Severely disappointed by Southwest's decision, Southern Union
raised its bid late Tuesday to $33.50/share. Southern Union also
said if given a merger agreement, it would pay 6% interest on the
price per share starting February 15, 2000 and ending when the deal
closed if regulatory issues hold up proceedings beyond that date.
"The $3.50/share difference is meaningful. That's a lot of
difference. The 6% is a little low," Wagner said. "I could think of
better things to do with my money.

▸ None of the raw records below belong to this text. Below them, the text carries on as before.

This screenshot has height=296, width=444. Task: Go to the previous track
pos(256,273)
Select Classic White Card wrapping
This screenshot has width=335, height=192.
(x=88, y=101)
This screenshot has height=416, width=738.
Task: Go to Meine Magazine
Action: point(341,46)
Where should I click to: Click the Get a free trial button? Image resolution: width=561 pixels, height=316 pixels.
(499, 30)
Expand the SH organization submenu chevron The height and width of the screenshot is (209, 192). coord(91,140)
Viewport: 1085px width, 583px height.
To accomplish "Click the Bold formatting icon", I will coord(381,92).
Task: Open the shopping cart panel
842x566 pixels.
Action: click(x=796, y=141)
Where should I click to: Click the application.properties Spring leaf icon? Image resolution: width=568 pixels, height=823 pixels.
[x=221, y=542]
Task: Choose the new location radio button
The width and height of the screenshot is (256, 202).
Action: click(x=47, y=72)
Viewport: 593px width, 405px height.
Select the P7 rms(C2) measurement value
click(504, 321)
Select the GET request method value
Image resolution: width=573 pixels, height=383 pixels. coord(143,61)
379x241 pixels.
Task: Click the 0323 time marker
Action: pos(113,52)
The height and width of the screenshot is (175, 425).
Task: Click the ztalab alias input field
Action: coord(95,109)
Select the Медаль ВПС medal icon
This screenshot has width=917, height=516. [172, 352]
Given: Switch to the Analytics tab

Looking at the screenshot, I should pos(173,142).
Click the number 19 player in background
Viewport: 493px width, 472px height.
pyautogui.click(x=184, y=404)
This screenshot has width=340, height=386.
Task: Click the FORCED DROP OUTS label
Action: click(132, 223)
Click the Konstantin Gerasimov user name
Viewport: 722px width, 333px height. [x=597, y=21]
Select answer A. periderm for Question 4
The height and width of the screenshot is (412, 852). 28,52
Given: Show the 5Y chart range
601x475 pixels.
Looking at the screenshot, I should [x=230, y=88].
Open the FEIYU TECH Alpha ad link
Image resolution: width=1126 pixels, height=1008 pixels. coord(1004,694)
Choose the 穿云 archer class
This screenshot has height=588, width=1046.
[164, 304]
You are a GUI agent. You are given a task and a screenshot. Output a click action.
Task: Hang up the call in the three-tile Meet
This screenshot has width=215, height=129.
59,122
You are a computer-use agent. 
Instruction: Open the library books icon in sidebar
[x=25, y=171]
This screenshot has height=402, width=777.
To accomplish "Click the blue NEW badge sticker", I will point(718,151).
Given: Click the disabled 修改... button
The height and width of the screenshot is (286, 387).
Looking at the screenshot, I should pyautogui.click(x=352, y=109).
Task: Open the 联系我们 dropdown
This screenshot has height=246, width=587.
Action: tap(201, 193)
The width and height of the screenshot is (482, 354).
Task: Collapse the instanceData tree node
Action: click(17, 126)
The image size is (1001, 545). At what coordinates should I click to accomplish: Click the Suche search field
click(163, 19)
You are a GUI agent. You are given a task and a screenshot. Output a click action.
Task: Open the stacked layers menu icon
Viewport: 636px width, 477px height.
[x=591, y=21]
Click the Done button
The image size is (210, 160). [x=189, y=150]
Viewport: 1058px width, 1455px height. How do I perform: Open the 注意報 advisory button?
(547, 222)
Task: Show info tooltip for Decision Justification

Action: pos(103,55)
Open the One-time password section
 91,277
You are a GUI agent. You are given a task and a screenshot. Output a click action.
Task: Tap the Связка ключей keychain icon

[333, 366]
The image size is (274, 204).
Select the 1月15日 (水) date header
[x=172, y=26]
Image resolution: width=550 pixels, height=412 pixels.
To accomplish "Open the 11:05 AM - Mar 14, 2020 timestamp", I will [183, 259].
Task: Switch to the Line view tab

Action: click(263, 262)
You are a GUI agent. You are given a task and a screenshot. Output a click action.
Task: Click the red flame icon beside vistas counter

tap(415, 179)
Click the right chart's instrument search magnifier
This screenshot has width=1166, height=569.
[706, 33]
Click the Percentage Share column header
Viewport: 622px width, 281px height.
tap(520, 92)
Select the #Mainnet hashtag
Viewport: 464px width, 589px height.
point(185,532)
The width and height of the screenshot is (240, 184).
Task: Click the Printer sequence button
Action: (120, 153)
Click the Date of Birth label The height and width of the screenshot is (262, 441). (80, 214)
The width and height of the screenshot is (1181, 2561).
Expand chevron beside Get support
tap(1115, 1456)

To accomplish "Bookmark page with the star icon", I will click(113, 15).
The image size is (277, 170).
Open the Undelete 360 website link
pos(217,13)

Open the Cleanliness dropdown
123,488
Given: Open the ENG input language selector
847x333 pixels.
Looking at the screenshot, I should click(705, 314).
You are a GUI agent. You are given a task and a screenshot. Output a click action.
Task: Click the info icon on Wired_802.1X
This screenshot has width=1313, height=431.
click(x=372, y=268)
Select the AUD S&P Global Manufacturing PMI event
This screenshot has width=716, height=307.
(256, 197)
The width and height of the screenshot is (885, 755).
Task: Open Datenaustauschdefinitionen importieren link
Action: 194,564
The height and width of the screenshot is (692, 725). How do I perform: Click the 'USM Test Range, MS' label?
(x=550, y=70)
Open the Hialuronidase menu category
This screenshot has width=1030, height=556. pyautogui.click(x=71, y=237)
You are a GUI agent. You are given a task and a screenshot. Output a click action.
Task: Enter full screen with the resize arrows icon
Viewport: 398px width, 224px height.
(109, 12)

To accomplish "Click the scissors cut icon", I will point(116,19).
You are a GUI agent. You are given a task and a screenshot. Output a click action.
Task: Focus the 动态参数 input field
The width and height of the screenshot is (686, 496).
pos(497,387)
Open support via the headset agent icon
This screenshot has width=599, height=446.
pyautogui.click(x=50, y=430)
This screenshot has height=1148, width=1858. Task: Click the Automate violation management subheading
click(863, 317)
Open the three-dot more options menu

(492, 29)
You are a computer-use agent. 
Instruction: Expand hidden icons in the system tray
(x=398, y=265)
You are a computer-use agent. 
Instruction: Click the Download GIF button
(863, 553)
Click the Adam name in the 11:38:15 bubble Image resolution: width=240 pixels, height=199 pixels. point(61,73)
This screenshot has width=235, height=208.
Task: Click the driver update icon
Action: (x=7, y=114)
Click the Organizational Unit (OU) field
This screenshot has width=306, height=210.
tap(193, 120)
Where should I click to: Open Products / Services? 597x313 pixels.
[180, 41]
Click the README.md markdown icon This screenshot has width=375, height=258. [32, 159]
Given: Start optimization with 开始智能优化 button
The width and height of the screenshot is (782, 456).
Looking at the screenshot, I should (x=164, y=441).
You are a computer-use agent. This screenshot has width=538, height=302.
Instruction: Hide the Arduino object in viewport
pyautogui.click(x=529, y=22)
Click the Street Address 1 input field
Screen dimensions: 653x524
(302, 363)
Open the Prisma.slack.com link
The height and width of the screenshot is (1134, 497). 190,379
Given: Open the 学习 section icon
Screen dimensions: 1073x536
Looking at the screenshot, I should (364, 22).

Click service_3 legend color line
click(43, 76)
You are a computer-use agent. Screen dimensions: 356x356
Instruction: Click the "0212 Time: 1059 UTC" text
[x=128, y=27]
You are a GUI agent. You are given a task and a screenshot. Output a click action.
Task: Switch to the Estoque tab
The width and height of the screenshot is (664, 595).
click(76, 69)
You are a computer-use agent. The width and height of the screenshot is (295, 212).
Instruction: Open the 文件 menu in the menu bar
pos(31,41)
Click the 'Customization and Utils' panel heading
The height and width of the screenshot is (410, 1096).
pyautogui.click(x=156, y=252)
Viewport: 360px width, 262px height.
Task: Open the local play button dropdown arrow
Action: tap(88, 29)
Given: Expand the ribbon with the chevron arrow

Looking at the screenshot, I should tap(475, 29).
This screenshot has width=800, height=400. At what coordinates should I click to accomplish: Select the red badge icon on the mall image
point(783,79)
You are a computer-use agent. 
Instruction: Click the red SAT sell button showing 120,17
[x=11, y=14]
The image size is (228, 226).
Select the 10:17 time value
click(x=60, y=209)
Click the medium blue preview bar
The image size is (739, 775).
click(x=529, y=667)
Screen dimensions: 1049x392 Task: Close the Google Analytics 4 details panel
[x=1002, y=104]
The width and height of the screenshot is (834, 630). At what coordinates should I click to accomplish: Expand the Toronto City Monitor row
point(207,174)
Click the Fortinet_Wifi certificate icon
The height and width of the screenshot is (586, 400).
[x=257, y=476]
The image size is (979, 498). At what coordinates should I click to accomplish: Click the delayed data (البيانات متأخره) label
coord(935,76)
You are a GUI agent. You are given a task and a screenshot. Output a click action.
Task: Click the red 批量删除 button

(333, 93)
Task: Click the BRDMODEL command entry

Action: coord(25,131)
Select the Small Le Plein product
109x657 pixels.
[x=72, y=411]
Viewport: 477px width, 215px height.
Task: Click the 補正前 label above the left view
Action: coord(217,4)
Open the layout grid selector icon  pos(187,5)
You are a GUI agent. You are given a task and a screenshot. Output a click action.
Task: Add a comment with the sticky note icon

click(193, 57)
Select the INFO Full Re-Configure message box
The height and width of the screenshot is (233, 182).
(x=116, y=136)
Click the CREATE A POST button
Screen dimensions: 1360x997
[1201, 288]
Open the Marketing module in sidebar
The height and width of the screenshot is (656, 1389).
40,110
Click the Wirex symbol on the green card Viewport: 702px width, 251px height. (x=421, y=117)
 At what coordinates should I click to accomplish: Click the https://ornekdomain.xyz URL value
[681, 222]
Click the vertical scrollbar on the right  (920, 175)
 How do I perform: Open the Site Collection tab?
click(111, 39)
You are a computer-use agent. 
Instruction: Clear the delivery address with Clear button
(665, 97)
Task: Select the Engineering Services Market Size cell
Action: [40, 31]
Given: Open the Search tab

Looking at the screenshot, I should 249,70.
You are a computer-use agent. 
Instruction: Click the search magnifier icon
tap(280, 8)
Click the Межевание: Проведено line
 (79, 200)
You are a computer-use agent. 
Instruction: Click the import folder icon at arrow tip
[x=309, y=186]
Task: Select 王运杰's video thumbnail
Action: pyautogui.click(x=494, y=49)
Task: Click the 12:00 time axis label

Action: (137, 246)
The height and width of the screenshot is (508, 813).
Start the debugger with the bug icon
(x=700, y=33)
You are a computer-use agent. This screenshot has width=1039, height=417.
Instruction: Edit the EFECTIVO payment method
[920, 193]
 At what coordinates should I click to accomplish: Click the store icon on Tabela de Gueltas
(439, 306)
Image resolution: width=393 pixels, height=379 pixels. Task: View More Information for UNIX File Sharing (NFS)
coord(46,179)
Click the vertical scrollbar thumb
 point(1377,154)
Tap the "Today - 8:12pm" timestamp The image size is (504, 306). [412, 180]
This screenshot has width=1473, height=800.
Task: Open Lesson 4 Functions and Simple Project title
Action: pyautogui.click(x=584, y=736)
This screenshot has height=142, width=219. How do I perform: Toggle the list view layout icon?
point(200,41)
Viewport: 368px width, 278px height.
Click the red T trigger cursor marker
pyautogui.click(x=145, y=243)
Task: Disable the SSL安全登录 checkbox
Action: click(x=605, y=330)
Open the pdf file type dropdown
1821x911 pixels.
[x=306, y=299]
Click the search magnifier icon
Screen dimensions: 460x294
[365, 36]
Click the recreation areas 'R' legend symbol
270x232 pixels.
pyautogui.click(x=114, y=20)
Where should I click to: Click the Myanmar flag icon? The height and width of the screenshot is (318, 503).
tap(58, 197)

It was a move to settle some
fears, but I don't know how many fears it will settle."
Heim was not surprised that Southwest would consider Southern
Union's offer. "To fulfill their fiduciary duties, I would think
they would have to consider the option. They wouldn't be doing
their job for the shareholders if they didn't. By reviewing the
offer, it doesn't necessarily mean they've changed their minds."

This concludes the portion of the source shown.